Dua perawat masuk dengan dua alat bantu pernapasan yg beragam, entah apa namanya. Saat dua alat itu dicoba satu per satu, tak ada respon baik. Dua perwat itu mengungkapkan kabar buruk. Aku menyusul ke meja resepsionis. Kepada mereka aku menegur untuk tidak menyampaikan kalimat yang mengandung keputusasaan pada pasien. Khawatir kondisi pasien menurun akibat kata-kata tak baik yang disampaikan. Mereka mafhum dan meminta maaf. Aku menggerutu dalam hati.

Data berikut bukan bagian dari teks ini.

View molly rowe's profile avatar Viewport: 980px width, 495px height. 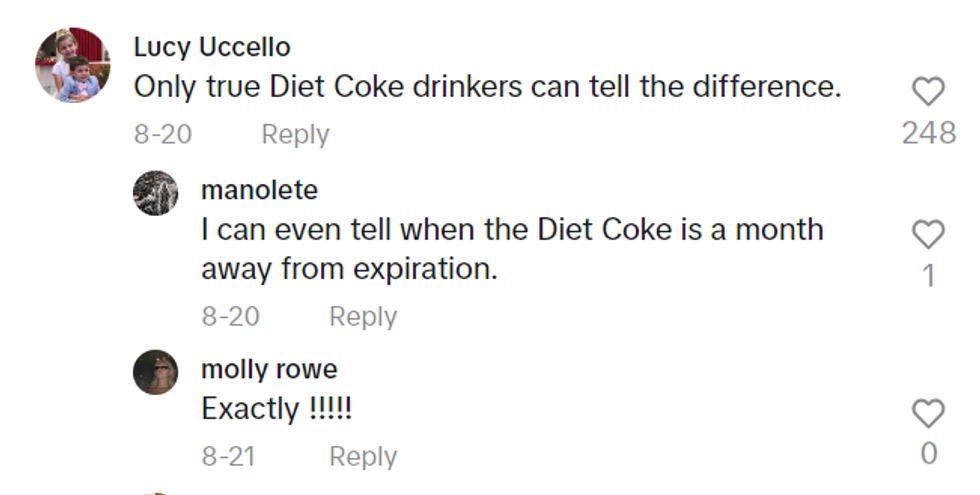[156, 372]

Pagi pagi sekali aku mengobrol dengan ibu Hajah Kom, sahabat ibu. Bu Hajah adalah ibu beng Nu yang merupakan sahabatku sejak kecil. Kami tak hanya berteman tapi masih famili. Rumah kami berdekatan. Ibu Hajah adalah ibu kedua bagiku.


Di bawah pohon yang buahnya mirip buah tin di halaman Rumah Sakit Umum, Pamekasan, tepat di belakan ruang paviliun kamar mawar, kami berbicara seputar masa lalu ibu dan kisah haru bersama ibu Hajah. Beliau sama-sama janda dan tentu saja merupakan ruang saling berbagi satu sama lain. Ibu Hajah memintaku mengikhlaskan ibu. Aku kembali menangis. Kata ikhlas mengapa begitu mudah diucapkan. Sementara pada praktiknya ikhlas adalah puncak segala kebaikan yang susah untuk dilakukan.

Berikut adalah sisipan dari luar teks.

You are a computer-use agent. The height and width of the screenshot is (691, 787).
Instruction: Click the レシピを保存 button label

Usai mengobrol, aku kembali ke ruangan. Di sana tampak ibu Senni menelpon nenek di rumah dan meminta ridha untuk ibu. Begitu nenek berucap ikhlas melepas ibu, nafas ibu mulai melemah. Aku memanggil perawat dan suami.

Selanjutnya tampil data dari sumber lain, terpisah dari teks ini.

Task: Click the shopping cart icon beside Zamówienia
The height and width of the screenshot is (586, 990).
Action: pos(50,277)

Dua perawat datang mengontrol angka pernapasan. Alat itu tak menunjukkan angka melainkan tanda silang. mereka lalu hendak mengambil sampel darah di bagian betis. Tak ada darah keluar. Wajah ibu tampak keunguan. Napas beliau mulai hilang satu-satu. Suamiku mencium kening ibu. Kugenggam tangan ibu sambil terus berucap asma Allah. Bersama lafad Allah beliau melirik ke arah kanan dan tersenyum melepas ruh bersama malaikat yang menjemputnya. Aku melantunkan adzan di telinga kanannya seperti ayah saat membacakan kepadaku ketika aku lahir.


Ibu pergi dan aku masih tertegun tak percaya. Sakit beliau hanya sebulan. Dalam sebulan itu, karena beliau tak banyak mengeluh aku pikir sakitnya tak parah. Di situlah aku merasa menjadi orang jahat yang mengabaikan ibu. Itu adalah perasaan sedih yang bahkan jika dingat saat ini, air mata ini tak bisa kutahan-tahan.


Di dalam mobil ambulans aku teringat ibu paling takut pada mobil rumah sakit itu. Pada pembaringan terakhirnya mobil itulah yang mengantar ibu pulang bersama lantunan surat yasin dari beberapa orang yang mengiring di dalamnya.


Di halam rumah sudah banyak orang-orang kampung yang menunggu. Semua orang menangis. Terutama mereka perempuan-perempuan yang mengagumi ibu dan selalu bilang ingin punya ibu seperti ibuku. Surat yasin begitu syahdu dilanntunkan bagai irama penghantar tidur. Semua orang melihat wajah bahagia ibu usai dimandikan.


Maka ini adalah tahun pertamaku berlebaran tanpa ibu. Beliau selalu memasak hidangan terbaik. Namun saat ini sudah tidak lagi. Sekarang aku yang memasak untuk ibu. Kuhantarkan niat menyajikan masakan terbaikku untuk ayah dan ibu di alam sana.


Bagiku ibu selalu hidup. Mengawasi setiap gerakku dari dimensi lain. Ingin kuungkap terima kasih, sudah mengajariku banyak hal. Termasuk memasak ketupat di hari ketujuh setelah lebaran idul fitri. Semoga ibu selalu berbahagia.